Architecture Overview
QuantumVerifi is designed as a set of stateless services backed by managed datastores. This architecture supports horizontal scaling, zero-downtime deployments, and multi-region operation.
Component Diagram
┌──────────────────────┐
│ Load Balancer │
│ (Ingress / ALB) │
└──────┬───────┬───────┘
│ │
┌────────────┘ └────────────┐
▼ ▼
┌─────────────────┐ ┌─────────────────┐
│ Web Frontend │ │ API Server │
│ (Next.js) │ │ (Go / Gin) │
│ Port 3000 │ │ Port 8080 │
└─────────────────┘ └────────┬─────────┘
│
┌────────────────┼────────────────┐
▼ ▼ ▼
┌──────────────┐ ┌──────────────┐ ┌──────────────┐
│ Worker │ │ PostgreSQL │ │ Redis │
│ (Temporal) │ │ │ │ │
└──────┬──────┘ └──────────────┘ └──────────────┘
│
┌────────────┼────────────┐
▼ ▼ ▼
┌──────────────┐ ┌──────────┐ ┌──────────────┐
│ LLM Gateway │ │ Sandbox │ │ Object │
│ (LiteLLM) │ │ Pods │ │ Storage │
└──────────────┘ └──────────┘ └──────────────┘Service Details
API Server
The API server handles all HTTP requests — analysis creation, result retrieval, billing, authentication, and SSE progress streaming.

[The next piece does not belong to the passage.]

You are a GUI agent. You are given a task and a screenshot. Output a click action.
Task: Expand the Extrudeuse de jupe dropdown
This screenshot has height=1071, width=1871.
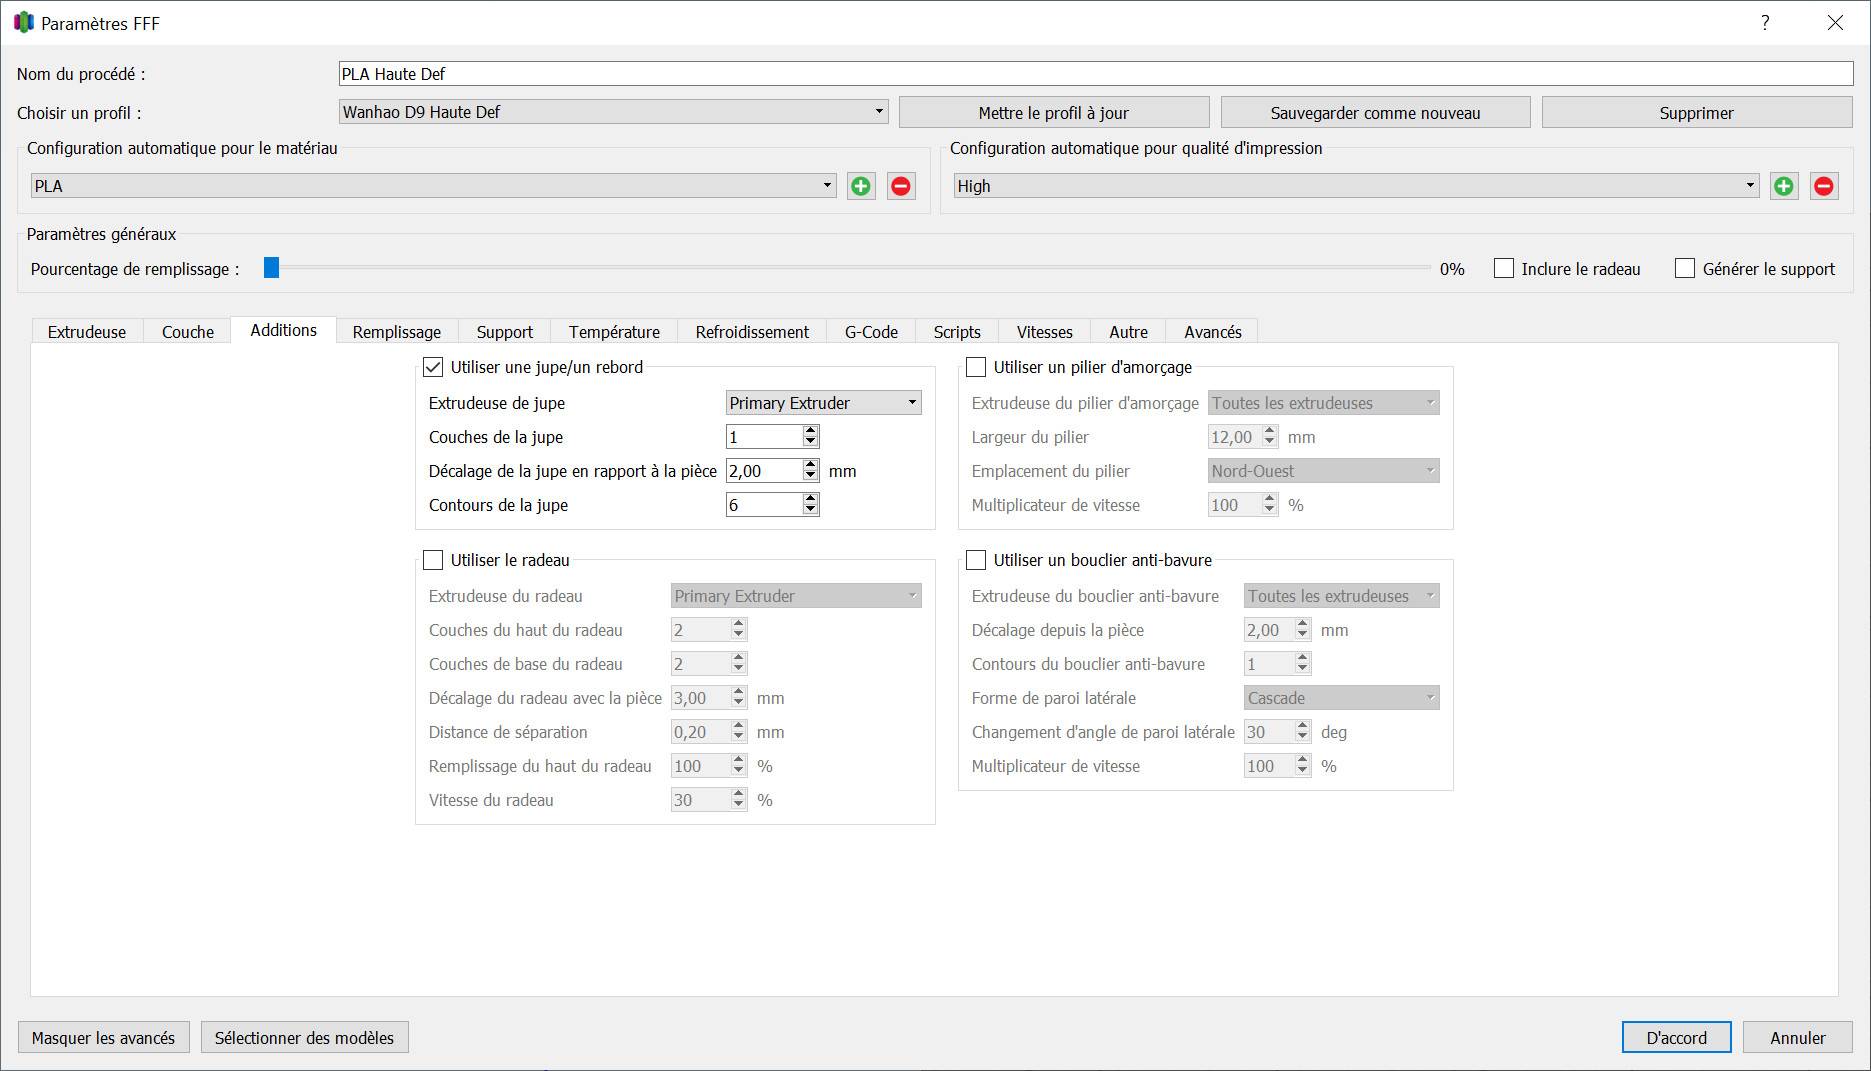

- Stateless — all state is in PostgreSQL and Redis
- Horizontally scalable — run 2+ replicas behind a load balancer
- Authentication — JWT-based with configurable identity provider
Worker
Workers execute analysis workflows using durable orchestration. Each analysis is a multi-step workflow that survives infrastructure restarts.
- Auto-scaled — scale based on queue depth
- Heartbeat monitoring — long-running analyses send periodic heartbeats
- Retry logic — failed steps are retried with exponential backoff
Web Frontend
The Next.js frontend provides the dashboard, analysis viewer, settings, and billing UI.
- Server-side rendering — fast initial page loads
- Real-time updates — SSE streaming for analysis progress
LLM Gateway
Routes LLM requests to configured providers with automatic failover:
- Primary — Azure OpenAI (GPT-4.1 family)
- Secondary — Anthropic (Claude Sonnet / Haiku)
- Tertiary — Ollama (self-hosted, for air-gapped deployments)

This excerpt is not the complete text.